**Excerpted passage**
────────
I'm the Executive Producer of "Law & Order: SVU," and Here is Why You Should Watch the "Legitimate Rape" Episode Tonight

We purposefully waited until after the election to tackle one of the most heated political blunders of all time.
Publish date:
March 27, 2013
legitimate rape, Law & Order SVU

When the Todd Akin story broke last August, fans of the show knew, and tweeted immediately, that Olivia Benson (Mariska Hartigay's character) is the product of a rape.

When proponents of "legitimate rape" kept digging themselves in deeper, we started to dig more deeply into where this theory comes from, and also, how it might figure into an "SVU" story.

We wanted to wait until after the elections because the issues raised are more important than the politics or personalities.

While waiting, we stumbled upon an even more disturbing aspect of rape culture.

We knew women could, and often do get pregnant from rape.

We didn't know that in 31 states, rapists have custodial rights to the children of those rapes.

So, some in the religious, medical and political establishment believe rape cannot result in pregnancy, but, if it does, the rapist has a right to raise his child.

The real stories about this are so disturbing -- a Boston rapist sued for custody of the child he "fathered" with his 14-year-old victim -- one of our challenges was to tone the fictional story down, so that it would believable.

Since the show was already depicting aspects of American rape culture, we decided to set the story in the macho world of sports and sports broadcasting. Athletes and their frequent.... um, insensitivity to women gave us a thematically entwined world in which to place our victim.

We needed a heroine who would break our heart, and a villain who didn't care if the audience hated him. We got very lucky when Lauren Cohan and David Marciano said yes. "Walking Dead" and "Homeland" are cultural phenomenons, and they both have very strong casts. It helped that the two leads, as written by Kevin Fox and Peter Blauner, were compelling characters.
────────
**Provided data**
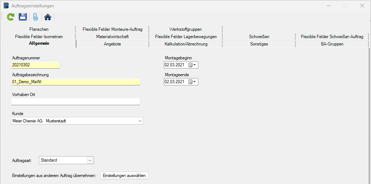Viewport: 371px width, 184px height.
Task: Click into the Auftragsbezeichnung field
Action: point(75,82)
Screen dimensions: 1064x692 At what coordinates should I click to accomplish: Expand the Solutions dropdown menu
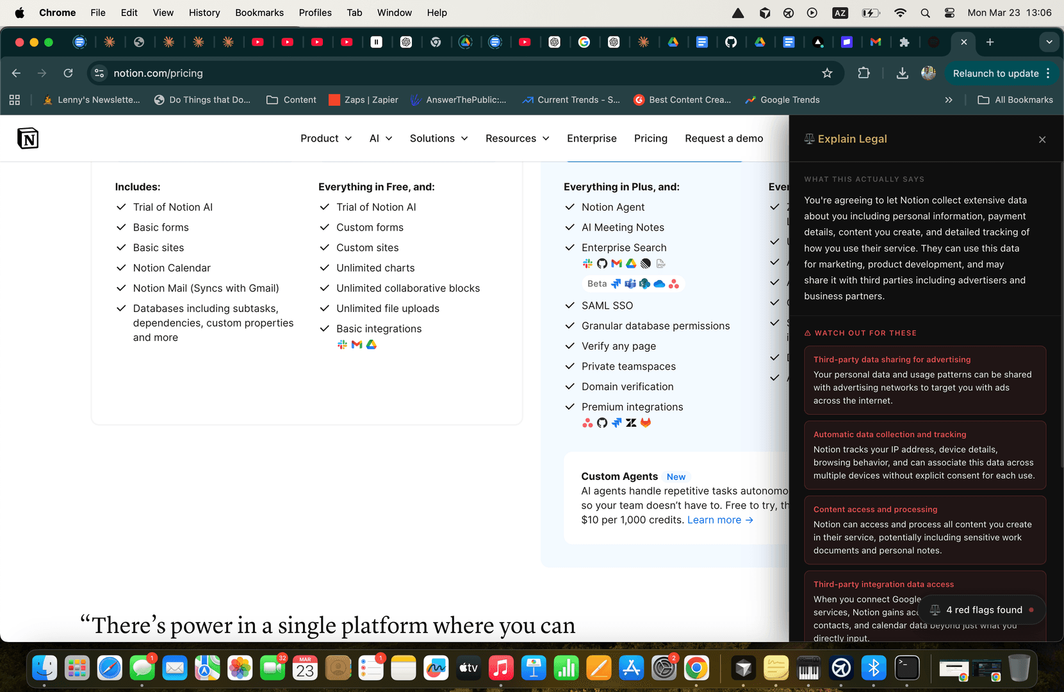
────────
**Exercise**
In the piece about the "Legitimate Rape" episode of "Law & Order: SVU," in how many states do rapists have custodial rights to children born from those rapes?

**Written answer**
31 states.